Wednesday, 17 December 2025

A category error: cognitive therapy versus somatic regulation

Linn of Dee circular



I chose this picture because a river is constantly changing its state, and physical state change is the ultimate answer in this piece.

The day before going to my first singing group I had listened to a guided meditation by Jeff Warren from his 'Ease Your Social Anxiety' series.  His podcasts are a mindfulness version of "Thought For The Day" (a long-standing spot on BBC Radio 4 where faith leaders reflect on issues of the day), which leads into a few minutes of meditation. It's an easy route in to meditation or for when you just don't have much time or when you fancy a snack from the  world of wellbeing.

Jeff says to focus on the person, the focus of your anxiety, in front of you as someone with their own history, their own troubles. In the singing group, faced with the two people in my threat categories, I tried.  Spot the difference. It wasn't remotely helpful.  Actually, I'd had that presentiment at the time I listened: I don't think this is gonna work. My threat antennae were working at another frequency. There comes a point where your nervous system is so close to panic that trying to relate cognitively to the other person doesn't do any good at all.

I tried another of Jeff's meditations in the same series. It was a similar idea: think of the people around you as “Buddha” or “ a fairy godmother” - “secretly wise and kind”. It “puts him in a good mood” and makes him feel more comfortable.

Those techniques belong to a different world than mine. As such they're another cue that I don’t have “social anxiety” but maybe they work for people who do.

I have specific threat-based responses based on my system developing patterns of threat at a subconscious level.  Incoming sensory data is compared against learned threat-related templates stored at a largely subconscious level. The brain estimates the likelihood of the current situation being a threat and if so initiates the corresponding response: OK or RUN/FREEZE/FIGHT. 

 Trauma biases those predictions toward false positives for specific classes of situation. So while the smell of candy floss may trigger no freeze response, in my case seeing / hearing a heavy Scottish woman of working age specifically in my town is flagged as dangerous because there was a past danger, even though that danger has not been active for the best part of 6 months.

The system is actually doing what it's supposed to do, the stored threat templates just got overloaded by trauma. The traumatic experience(s) didn't discharge the way animals, and some people, discharge them, so the body keeps looking for patterns of similar threat.

The most purpose Jeff's meditations served me were as a faint reminder that not everyone is a threat but again - it's the body that needs to know, not the mind.

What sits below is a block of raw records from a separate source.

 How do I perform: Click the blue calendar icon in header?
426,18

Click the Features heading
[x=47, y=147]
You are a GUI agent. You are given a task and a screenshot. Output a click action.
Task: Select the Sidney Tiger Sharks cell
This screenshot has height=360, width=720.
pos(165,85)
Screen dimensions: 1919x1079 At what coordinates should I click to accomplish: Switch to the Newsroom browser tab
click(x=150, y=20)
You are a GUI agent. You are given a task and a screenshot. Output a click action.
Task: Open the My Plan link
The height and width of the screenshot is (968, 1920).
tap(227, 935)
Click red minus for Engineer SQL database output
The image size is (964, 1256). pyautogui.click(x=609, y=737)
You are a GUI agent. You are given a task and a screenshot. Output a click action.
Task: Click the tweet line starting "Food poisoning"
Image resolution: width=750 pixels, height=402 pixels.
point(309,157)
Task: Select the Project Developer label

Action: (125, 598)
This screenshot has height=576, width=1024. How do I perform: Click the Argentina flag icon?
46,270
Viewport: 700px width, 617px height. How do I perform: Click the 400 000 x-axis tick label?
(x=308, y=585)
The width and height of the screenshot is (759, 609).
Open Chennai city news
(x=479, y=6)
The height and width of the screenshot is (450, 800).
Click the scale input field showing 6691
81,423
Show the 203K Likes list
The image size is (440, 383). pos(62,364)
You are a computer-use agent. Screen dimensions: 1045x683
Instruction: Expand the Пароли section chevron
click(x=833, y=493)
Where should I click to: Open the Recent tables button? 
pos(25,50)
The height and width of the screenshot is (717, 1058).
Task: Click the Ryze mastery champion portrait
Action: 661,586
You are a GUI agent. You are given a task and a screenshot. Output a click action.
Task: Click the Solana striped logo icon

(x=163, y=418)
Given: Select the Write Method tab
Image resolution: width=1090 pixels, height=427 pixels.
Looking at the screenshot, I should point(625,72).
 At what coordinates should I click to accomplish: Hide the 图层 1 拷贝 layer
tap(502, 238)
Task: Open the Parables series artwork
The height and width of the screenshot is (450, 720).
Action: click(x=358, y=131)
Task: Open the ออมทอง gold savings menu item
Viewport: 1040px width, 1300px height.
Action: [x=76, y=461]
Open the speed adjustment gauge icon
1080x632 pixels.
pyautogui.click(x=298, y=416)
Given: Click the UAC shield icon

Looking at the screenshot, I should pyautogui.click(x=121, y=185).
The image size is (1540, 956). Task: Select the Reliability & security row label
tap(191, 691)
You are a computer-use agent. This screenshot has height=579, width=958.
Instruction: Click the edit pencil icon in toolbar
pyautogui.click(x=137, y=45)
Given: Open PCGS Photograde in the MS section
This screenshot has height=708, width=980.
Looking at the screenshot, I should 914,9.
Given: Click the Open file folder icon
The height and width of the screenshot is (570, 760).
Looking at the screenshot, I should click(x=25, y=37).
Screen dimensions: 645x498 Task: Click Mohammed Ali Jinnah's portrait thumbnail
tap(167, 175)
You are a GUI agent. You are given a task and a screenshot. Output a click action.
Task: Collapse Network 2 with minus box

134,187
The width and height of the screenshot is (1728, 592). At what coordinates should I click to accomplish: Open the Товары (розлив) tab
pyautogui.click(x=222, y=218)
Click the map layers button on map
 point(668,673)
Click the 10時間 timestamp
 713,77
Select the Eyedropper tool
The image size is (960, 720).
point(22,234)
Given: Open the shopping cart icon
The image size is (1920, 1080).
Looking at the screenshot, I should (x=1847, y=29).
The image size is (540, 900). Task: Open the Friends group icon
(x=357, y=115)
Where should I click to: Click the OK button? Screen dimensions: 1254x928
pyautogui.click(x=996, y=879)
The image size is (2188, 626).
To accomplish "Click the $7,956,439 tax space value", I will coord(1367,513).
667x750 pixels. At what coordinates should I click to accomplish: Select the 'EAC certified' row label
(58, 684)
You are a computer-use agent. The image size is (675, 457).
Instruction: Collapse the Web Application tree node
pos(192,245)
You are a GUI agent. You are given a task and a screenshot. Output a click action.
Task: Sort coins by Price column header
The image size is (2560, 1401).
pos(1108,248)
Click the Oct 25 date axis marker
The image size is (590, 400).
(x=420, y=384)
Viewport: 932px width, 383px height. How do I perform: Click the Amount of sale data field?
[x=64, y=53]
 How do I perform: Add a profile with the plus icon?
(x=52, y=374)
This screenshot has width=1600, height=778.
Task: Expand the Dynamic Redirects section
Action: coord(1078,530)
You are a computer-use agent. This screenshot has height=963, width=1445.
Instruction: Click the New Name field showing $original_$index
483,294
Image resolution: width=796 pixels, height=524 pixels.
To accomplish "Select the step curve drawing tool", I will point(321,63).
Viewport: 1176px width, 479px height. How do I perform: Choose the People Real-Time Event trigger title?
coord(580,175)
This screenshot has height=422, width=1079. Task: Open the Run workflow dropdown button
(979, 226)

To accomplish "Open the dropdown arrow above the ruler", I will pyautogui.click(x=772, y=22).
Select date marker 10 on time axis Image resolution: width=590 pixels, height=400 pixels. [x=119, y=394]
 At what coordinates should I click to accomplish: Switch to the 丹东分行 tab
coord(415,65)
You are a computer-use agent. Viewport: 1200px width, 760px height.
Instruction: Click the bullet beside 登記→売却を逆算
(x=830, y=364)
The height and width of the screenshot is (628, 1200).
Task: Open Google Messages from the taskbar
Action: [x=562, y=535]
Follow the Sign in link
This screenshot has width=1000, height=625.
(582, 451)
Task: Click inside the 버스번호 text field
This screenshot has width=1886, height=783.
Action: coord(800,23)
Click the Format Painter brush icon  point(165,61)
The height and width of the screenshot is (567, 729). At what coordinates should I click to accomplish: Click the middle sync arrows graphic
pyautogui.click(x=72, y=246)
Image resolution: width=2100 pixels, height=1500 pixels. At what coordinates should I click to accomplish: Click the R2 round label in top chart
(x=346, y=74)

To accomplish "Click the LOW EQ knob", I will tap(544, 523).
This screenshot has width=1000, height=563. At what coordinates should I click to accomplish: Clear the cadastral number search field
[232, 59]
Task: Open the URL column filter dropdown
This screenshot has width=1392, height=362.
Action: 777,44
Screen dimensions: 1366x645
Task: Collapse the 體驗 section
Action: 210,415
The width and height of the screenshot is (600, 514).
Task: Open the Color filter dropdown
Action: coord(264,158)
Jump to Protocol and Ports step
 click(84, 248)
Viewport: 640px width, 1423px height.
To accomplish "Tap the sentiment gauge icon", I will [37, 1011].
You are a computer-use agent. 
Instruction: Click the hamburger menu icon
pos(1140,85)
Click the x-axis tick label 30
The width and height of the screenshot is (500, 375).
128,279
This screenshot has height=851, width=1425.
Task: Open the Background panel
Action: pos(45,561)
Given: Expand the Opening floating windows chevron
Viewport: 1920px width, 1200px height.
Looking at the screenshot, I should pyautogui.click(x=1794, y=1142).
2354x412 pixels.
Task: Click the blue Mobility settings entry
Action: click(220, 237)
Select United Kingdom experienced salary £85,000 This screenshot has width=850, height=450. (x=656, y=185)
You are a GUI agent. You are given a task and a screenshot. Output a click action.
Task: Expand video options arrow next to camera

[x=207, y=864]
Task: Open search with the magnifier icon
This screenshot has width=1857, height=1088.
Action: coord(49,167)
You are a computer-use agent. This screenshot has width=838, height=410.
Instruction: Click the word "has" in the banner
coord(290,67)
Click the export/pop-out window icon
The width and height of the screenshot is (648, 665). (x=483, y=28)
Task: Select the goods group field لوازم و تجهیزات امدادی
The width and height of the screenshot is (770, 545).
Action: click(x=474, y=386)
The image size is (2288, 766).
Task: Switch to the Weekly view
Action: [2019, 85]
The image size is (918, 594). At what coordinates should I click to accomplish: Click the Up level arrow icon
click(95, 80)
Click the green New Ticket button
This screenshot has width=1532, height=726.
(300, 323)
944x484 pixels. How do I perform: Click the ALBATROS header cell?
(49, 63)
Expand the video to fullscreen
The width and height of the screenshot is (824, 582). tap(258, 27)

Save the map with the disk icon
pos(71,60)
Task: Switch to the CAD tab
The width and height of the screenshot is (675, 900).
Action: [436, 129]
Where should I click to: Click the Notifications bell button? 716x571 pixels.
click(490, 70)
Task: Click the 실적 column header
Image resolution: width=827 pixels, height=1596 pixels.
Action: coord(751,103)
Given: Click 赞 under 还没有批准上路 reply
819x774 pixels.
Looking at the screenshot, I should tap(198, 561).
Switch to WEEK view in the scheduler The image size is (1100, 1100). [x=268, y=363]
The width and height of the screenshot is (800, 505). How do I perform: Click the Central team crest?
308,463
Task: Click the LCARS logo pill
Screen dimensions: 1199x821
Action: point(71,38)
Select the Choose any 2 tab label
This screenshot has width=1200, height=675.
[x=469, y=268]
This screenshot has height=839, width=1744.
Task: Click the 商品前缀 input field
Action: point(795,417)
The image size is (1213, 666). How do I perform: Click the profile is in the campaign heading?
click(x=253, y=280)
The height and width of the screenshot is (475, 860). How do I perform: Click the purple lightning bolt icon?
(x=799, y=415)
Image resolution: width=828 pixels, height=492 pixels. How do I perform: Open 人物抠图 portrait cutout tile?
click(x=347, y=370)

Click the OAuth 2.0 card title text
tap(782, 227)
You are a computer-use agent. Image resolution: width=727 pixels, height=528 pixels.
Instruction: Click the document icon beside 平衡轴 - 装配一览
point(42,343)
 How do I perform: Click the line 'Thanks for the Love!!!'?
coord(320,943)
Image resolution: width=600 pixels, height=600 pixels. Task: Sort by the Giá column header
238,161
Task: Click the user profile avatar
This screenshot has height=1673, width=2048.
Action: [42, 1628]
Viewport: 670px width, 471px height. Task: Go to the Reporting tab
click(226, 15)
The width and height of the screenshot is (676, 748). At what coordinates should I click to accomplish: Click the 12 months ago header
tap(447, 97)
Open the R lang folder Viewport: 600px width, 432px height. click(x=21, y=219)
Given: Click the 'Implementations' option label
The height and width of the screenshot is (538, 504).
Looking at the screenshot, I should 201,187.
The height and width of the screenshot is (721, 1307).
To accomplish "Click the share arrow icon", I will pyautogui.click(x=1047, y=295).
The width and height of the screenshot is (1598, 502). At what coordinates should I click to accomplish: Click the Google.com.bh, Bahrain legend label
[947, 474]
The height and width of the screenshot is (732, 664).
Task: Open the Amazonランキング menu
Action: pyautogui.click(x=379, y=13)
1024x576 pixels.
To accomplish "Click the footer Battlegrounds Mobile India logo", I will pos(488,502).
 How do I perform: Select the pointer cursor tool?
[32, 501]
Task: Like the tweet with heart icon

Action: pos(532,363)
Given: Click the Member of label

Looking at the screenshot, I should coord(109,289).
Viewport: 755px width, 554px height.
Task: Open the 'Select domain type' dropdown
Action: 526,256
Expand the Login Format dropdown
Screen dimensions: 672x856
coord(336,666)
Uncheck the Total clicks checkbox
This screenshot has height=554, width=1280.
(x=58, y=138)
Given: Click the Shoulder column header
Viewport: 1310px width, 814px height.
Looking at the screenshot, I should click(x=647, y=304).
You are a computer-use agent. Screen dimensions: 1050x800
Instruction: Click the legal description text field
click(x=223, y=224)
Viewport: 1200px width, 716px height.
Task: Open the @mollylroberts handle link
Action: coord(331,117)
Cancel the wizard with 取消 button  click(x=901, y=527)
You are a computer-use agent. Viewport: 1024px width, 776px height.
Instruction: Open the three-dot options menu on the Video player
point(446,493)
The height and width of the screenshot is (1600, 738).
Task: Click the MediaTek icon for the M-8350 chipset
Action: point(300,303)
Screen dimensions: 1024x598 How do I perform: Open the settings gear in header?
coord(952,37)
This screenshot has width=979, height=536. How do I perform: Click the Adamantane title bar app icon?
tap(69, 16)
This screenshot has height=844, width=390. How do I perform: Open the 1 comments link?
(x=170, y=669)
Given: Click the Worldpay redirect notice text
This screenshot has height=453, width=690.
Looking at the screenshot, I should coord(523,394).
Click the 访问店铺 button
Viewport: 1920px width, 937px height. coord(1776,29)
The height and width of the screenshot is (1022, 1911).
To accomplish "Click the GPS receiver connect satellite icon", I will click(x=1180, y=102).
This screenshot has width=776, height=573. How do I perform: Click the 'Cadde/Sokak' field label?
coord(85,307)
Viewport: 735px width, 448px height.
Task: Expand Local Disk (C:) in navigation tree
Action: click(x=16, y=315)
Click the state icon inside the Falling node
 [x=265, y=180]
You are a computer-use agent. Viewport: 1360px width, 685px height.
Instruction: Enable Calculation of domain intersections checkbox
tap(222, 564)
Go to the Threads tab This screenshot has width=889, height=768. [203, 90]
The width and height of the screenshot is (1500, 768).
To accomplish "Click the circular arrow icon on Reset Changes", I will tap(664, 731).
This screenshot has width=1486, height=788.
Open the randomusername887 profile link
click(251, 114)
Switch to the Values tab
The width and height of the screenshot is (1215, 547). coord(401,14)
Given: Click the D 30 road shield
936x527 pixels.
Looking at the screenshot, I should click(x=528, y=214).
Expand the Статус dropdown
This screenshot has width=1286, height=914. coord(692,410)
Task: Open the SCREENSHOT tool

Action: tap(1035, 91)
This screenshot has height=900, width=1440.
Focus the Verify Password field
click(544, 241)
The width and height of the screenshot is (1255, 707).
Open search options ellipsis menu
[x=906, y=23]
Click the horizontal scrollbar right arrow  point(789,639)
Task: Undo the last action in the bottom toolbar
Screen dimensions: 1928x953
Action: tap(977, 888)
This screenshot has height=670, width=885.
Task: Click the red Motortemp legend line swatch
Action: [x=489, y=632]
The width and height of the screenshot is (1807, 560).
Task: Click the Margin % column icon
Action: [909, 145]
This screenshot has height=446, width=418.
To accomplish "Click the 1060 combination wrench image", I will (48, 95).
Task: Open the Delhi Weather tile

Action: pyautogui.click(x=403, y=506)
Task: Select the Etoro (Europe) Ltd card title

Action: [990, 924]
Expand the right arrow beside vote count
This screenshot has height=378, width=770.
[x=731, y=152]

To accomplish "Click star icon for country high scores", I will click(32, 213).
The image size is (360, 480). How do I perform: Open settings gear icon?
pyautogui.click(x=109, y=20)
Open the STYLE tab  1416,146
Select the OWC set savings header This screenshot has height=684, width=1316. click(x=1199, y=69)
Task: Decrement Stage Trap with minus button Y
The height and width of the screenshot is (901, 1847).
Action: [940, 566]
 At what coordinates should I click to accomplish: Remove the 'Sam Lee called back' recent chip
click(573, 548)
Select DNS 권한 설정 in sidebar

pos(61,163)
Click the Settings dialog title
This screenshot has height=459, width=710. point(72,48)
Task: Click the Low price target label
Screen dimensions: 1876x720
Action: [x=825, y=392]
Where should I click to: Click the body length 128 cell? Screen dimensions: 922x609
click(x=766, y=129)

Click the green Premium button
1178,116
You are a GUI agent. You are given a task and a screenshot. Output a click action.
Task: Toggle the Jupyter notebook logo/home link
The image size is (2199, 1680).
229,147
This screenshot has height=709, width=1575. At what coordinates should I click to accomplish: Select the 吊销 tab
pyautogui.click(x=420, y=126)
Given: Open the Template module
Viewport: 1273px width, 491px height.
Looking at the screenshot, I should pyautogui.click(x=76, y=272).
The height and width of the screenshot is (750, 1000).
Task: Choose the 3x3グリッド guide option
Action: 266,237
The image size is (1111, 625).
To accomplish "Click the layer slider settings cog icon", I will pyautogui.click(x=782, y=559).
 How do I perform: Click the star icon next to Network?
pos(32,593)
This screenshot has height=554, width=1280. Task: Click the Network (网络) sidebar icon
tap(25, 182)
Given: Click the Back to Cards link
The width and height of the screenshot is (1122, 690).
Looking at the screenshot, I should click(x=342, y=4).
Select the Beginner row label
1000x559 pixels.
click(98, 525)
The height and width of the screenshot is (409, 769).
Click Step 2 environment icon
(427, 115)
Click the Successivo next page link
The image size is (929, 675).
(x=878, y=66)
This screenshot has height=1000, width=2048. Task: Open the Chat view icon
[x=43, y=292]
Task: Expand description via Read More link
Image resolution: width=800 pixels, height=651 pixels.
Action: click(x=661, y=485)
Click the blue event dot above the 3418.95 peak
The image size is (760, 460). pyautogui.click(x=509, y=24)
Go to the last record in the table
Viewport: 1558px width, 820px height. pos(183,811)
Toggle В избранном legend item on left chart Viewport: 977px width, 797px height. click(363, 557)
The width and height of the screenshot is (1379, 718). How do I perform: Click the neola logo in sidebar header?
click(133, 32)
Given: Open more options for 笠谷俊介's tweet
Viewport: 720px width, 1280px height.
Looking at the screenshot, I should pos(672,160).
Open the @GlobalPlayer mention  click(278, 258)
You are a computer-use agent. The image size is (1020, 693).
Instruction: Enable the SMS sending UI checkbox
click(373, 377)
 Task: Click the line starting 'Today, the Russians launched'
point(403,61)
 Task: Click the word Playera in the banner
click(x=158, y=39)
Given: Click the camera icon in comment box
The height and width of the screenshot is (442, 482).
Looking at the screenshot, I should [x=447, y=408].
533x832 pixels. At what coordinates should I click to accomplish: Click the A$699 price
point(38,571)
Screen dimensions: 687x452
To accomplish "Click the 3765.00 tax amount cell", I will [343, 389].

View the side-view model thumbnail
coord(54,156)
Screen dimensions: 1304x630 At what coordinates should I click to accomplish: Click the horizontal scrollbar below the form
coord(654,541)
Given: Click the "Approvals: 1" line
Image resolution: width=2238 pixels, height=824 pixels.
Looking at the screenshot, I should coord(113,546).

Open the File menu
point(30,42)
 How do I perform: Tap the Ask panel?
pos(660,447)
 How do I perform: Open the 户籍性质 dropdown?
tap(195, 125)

My curiosity that Jeff's techniques might help me usefully shows a category error: he is doing top-down, cognitive–imaginative regulation to soften mild anticipatory discomfort and that presupposes safety. That is fine and it could well work within a specific terrain.

On the other hand, a nervous system in an active threat state is only going to respond well from the body, through sensory, rhythmic and relational cues. It's a difficult thing to explain in words but you know it when you feel it. You know when you are being met with or finding or using a stimulus that works to change your physiological state.  It might be how a person relates or you, or birdsong, ambient music, watching a cat move or being aware of your own footsteps.  It will be something physical in the immediate environment.    Or it might be medication.

So while it might be interesting to think, before meeting the threat: Oh, everyone has their story, let's meet them with empathy, when actually faced with someone you feel as a threat, that thought is going to go right out the window. You might even beat yourself up about it later:

Mind: Oh, I could have been more tolerant / empathetic / understanding.
Body: Yeah, buddy, you're lucky you got me. Right or wrong, at the time it was a threat!

My first response on hearing this meditation was, this isn't going to work and, when faced with the treat, I (very briefly) tested it out. It didn't work. So why test it at all?  We consciously work all the time with language and reasoning.  The mind is constantly trying to persuade, rationalise and make meaning. In this case, persuade that a cognitive technique might solve a problem. Whereas the body is repeatedly demonstrating, that faced with a threat, it won't. This distinction is something I've been aware of for a few months and I am tripped up by it over and over. It is the same category error mistake in different guises that I keep making over and over. But the more you do see it, the easier it becomes to see. 

You don't reason your way out of threat states: you change state.